Daedalus Books
- Founded: 1980; 46 years ago
- Founder: Robert (Robin) Moody
- Defunct: 2024
- Headquarters: Hudson, Ohio, U.S.
- Products: Books; music; video;
- Website: daedalusbooks.com

= Daedalus Books (Ohio) =

American bookseller

Daedalus Books was a seller of books, music, and video founded in 1980. and closed in 2024. It sold new titles, but the Daedalus Books' specialty was the remaindered book. Its philosophy was to keep bestsellers, classics, and overlooked gems available to the reading public via catalogs and a website.

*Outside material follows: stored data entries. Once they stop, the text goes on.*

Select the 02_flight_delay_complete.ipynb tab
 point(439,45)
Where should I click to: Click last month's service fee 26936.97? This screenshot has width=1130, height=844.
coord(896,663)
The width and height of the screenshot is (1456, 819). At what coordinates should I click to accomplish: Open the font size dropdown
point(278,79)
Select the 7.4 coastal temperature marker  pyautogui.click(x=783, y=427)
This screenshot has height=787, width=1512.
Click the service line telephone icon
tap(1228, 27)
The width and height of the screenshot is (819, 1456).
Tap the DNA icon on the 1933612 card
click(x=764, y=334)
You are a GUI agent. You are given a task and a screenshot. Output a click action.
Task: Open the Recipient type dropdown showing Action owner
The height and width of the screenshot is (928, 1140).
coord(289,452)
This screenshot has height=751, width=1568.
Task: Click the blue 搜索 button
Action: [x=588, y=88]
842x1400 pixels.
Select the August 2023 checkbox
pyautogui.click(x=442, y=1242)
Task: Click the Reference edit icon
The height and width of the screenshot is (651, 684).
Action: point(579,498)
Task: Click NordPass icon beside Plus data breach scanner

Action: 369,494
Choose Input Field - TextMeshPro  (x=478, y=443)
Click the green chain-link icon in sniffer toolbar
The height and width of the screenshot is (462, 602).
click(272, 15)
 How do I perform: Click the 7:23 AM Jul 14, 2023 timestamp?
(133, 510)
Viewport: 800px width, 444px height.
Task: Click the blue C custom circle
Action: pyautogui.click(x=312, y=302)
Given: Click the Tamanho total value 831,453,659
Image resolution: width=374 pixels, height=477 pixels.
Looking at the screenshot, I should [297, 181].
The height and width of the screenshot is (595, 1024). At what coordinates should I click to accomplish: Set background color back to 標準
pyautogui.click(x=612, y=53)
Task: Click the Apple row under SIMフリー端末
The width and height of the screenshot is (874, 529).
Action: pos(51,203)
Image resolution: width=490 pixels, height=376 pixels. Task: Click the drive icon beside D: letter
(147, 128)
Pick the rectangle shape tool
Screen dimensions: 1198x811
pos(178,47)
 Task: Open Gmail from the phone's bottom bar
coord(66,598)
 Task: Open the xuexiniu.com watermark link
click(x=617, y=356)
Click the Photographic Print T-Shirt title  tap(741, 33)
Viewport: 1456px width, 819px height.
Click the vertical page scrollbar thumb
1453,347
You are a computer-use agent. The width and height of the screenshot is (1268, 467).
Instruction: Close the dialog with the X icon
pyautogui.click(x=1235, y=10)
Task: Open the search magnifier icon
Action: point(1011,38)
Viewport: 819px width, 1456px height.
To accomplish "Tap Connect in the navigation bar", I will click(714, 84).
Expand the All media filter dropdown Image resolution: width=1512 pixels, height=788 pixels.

Although initially a wholesale endeavor, the company over the years grew a retail division that ultimately brought in roughly 60% of annual revenue. In 2018, upon the retirement of Daedalus' founder, Robert (Robin) Moody, the wholesale division of the company shut down. In February of that year, the company sold its retail catalog and online operations to Universal Screen Arts.

Daedalus Books had an outlet store at the front of its 120000 sqft warehouse located in Columbia, Maryland, both of which closed in 2018. In 2006, it opened a store in Belvedere Square, Baltimore. However, in 2011, this branch also closed.

Daedalus went into involuntary bankruptcy in November of 2024.